__Your instructions__: Take from the material every line that contains the word "card".

__Records for the task__:
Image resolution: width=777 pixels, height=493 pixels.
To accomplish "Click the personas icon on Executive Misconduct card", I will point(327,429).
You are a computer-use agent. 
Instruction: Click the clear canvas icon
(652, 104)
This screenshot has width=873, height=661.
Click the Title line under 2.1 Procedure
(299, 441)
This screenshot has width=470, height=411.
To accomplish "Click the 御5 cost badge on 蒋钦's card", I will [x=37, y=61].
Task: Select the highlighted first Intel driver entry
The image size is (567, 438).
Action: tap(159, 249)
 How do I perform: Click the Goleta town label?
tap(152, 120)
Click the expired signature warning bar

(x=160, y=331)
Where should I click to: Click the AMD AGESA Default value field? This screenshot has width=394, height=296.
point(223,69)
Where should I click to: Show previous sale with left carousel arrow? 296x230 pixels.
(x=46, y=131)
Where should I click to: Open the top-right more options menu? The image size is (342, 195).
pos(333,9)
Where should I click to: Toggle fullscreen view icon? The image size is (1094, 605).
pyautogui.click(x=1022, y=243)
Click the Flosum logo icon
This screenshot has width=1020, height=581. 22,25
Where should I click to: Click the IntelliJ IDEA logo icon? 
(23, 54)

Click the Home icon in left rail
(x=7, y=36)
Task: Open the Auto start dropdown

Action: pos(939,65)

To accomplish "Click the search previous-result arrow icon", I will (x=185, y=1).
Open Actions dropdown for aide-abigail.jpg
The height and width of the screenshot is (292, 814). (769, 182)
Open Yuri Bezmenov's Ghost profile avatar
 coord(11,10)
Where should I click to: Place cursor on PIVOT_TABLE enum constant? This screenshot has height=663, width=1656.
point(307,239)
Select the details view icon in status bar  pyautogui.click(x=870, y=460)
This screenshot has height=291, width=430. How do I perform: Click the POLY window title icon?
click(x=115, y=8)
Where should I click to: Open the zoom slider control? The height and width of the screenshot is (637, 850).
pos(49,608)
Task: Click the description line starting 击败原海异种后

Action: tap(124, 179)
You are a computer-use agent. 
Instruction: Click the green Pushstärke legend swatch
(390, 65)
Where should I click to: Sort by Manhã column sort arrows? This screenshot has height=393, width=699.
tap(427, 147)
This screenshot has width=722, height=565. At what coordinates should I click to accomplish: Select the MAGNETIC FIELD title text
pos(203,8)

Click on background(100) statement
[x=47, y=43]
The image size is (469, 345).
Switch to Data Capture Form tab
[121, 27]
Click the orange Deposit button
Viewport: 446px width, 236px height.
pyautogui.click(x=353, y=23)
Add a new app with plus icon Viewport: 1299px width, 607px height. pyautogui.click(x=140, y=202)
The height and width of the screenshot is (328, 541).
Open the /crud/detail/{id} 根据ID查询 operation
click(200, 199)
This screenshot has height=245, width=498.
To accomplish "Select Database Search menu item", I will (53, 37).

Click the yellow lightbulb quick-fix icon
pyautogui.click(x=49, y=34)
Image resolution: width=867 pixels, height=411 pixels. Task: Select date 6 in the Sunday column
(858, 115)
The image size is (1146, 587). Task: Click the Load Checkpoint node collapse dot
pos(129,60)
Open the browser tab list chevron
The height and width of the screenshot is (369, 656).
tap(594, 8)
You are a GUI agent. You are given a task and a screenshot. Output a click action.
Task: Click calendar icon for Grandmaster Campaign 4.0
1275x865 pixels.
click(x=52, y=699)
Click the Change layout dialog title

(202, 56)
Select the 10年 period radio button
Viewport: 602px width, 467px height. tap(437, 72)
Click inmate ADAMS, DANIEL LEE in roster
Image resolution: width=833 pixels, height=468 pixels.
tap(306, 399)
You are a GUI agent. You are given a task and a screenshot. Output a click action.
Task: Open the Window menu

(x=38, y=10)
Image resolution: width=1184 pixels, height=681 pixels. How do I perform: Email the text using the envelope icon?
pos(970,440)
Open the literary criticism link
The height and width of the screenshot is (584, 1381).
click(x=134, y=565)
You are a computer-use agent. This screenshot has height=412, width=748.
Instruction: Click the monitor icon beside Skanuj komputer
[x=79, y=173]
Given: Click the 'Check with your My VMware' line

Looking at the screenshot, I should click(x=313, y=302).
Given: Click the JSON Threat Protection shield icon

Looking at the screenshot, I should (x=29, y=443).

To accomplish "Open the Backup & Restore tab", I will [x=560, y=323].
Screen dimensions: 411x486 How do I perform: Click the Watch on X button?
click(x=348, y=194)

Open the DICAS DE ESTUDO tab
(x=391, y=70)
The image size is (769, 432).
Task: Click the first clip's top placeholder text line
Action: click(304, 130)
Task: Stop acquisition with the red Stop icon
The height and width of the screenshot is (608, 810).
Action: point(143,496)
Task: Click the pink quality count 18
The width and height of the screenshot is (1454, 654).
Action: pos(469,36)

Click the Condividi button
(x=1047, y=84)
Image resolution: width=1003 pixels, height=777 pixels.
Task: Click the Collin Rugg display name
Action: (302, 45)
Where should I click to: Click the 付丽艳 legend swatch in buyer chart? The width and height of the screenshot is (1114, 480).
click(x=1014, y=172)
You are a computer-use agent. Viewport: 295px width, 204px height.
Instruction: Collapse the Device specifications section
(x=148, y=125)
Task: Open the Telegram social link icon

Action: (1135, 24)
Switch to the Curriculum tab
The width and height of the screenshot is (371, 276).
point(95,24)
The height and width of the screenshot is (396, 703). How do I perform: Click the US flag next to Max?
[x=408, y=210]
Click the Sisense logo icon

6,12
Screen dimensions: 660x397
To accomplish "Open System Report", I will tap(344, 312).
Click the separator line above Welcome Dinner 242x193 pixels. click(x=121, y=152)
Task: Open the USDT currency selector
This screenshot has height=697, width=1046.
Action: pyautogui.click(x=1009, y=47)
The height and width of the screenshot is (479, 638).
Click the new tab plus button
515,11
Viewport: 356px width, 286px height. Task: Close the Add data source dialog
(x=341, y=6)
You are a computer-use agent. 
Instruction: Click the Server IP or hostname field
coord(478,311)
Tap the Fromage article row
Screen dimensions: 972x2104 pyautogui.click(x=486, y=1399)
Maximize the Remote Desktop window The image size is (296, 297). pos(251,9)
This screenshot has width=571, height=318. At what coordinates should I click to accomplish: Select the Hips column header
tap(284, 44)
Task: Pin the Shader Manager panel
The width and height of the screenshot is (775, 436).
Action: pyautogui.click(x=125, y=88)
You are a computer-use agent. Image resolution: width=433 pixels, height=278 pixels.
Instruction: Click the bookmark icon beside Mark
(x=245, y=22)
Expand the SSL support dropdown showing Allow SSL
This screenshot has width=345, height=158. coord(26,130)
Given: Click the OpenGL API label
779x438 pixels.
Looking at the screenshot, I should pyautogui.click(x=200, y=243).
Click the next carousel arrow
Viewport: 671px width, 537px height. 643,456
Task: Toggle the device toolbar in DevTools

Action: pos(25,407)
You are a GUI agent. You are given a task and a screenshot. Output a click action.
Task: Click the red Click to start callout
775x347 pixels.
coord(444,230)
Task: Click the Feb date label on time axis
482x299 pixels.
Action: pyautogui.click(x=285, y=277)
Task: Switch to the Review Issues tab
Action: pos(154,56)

__Solution to this problem__:
To accomplish "Click the personas icon on Executive Misconduct card", I will point(327,429).
To accomplish "Click the 御5 cost badge on 蒋钦's card", I will [x=37, y=61].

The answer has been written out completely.